Williams Selyem Vista Verde Vineyard Pinot Noir 2017
Youthful and exuberant on the nose, the Vista Verde Vineyard Pinot Noir is a showy wine. Notes of plum and berry mix with vanilla and wood spices. Hints of purple flowers combined with orange rind are offset by elements of chalk and flint. Cedar and herbs complete the wonderfully complex nose. In the mouth, this wine showcases plum and currant flavors with meaty notes in the background. Minerals and earthiness round out the finish in this elegant offering.
Critical AcclaimAll Vintages
Pale to medium ruby-purple, the 2017 Pinot Noir Vista Verde has a singular perfume of dried lavender, Earl Grey tea, musk and potpourri with a core of red and black cherries and berries plus nuances of dried herbs, charcuterie, loamy earth and a mineral hint. The palate is light to medium-bodied with concentrated flavor layers wrapped in a classy framing of new oak spice, with grainy tannins and good freshness on the long, perfumed finish.
A reductive, oily oak note at the outset resolves quickly to reveal a bright cherry scent. The flavors are simple but jubilant, a pure red burst of cherry flavor dusted with cinnamon, red toned and bright throughout.
Always a bit heftier and typically showing a little less finesse than its maker’s North Coast efforts, the Vista Verde rendition very much hews to expectations this time around and, while a generously filled, well-focused offering that very confidently delivers the fruity goods, it trades elegance for an extra bit of richness. It is moderately full and agreeably balanced with a streak of evident, but not-too-pushy, back-end tannin that leads us to believe that its best days lie some three to five years down the line.

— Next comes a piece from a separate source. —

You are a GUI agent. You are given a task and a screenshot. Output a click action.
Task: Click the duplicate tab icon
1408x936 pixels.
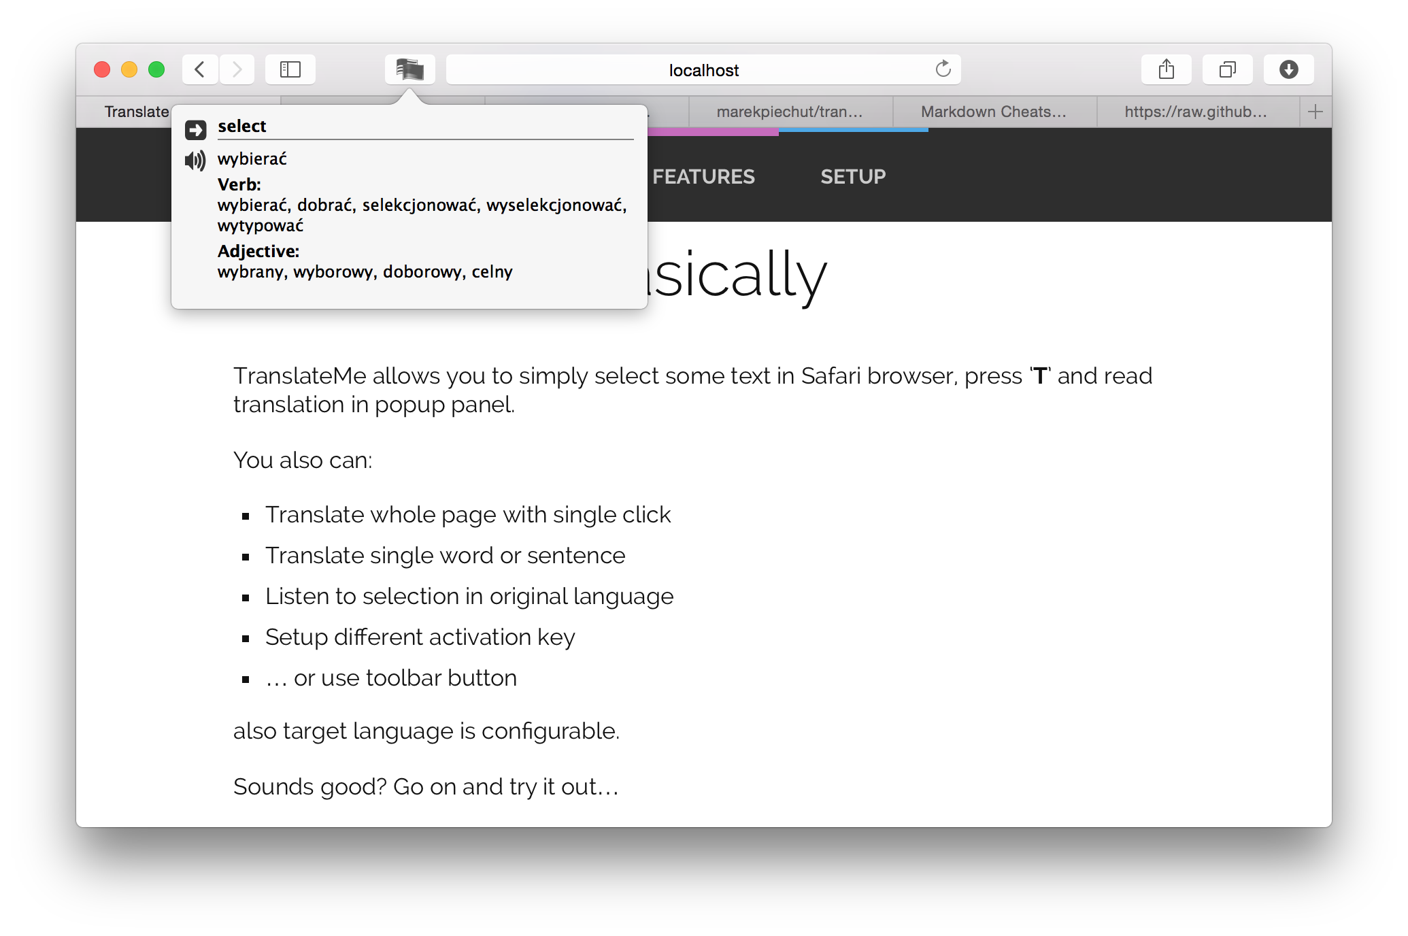1227,71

Taking advantage of the cool Pacific breezes that arrive via gaps between the Gabilan Range and the Santa Lucia Mountains, San Benito AVA is a great Central coast source for cool climate whites and Pinot noir.
Thin-skinned, finicky and temperamental, Pinot Noir is also one of the most rewarding grapes to grow and remains a labor of love for some of the greatest vignerons in Burgundy. Fairly adaptable but highly reflective of the environment in which it is grown, Pinot Noir prefers a cool climate and requires low yields to achieve high quality. Outside of France, outstanding examples come from in Oregon, California and throughout specific locations in wine-producing world. Somm Secret—André Tchelistcheff, California’s most influential post-Prohibition winemaker decidedly stayed away from the grape, claiming “God made Cabernet. The Devil made Pinot Noir.”